(Data records)
__________________________________________________
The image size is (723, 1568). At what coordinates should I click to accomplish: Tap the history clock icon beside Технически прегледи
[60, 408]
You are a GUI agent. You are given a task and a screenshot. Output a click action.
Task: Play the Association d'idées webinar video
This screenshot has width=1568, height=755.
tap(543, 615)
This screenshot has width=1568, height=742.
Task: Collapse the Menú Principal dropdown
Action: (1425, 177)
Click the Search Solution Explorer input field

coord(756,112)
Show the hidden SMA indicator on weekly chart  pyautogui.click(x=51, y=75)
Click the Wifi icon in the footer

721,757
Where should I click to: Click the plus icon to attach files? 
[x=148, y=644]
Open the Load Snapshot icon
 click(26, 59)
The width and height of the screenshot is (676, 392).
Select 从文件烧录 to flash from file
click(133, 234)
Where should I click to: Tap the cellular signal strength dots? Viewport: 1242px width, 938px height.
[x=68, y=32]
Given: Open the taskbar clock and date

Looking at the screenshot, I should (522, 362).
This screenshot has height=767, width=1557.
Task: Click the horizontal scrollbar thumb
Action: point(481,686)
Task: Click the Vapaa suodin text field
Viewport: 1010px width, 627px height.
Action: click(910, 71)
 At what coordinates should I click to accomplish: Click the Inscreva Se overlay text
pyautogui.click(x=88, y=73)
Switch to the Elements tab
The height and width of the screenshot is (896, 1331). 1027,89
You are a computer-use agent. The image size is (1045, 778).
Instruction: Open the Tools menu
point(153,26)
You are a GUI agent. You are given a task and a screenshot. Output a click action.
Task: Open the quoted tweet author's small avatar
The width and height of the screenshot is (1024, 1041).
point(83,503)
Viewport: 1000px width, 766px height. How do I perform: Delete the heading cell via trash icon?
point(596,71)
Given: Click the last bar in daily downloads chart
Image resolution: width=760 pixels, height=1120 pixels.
__________________________________________________
*Task instructions:* Please reproduce the data as it was given, with every line exact.

*Result:*
The image size is (723, 1568). At what coordinates should I click to accomplish: Tap the history clock icon beside Технически прегледи
[60, 408]
You are a GUI agent. You are given a task and a screenshot. Output a click action.
Task: Play the Association d'idées webinar video
This screenshot has width=1568, height=755.
tap(543, 615)
This screenshot has width=1568, height=742.
Task: Collapse the Menú Principal dropdown
Action: (1425, 177)
Click the Search Solution Explorer input field

coord(756,112)
Show the hidden SMA indicator on weekly chart  pyautogui.click(x=51, y=75)
Click the Wifi icon in the footer

721,757
Where should I click to: Click the plus icon to attach files? 
[x=148, y=644]
Open the Load Snapshot icon
 click(26, 59)
The width and height of the screenshot is (676, 392).
Select 从文件烧录 to flash from file
click(133, 234)
Where should I click to: Tap the cellular signal strength dots? Viewport: 1242px width, 938px height.
[x=68, y=32]
Given: Open the taskbar clock and date

Looking at the screenshot, I should (522, 362).
This screenshot has height=767, width=1557.
Task: Click the horizontal scrollbar thumb
Action: point(481,686)
Task: Click the Vapaa suodin text field
Viewport: 1010px width, 627px height.
Action: click(910, 71)
 At what coordinates should I click to accomplish: Click the Inscreva Se overlay text
pyautogui.click(x=88, y=73)
Switch to the Elements tab
The height and width of the screenshot is (896, 1331). 1027,89
You are a computer-use agent. The image size is (1045, 778).
Instruction: Open the Tools menu
point(153,26)
You are a GUI agent. You are given a task and a screenshot. Output a click action.
Task: Open the quoted tweet author's small avatar
The width and height of the screenshot is (1024, 1041).
point(83,503)
Viewport: 1000px width, 766px height. How do I perform: Delete the heading cell via trash icon?
point(596,71)
Given: Click the last bar in daily downloads chart
Image resolution: width=760 pixels, height=1120 pixels.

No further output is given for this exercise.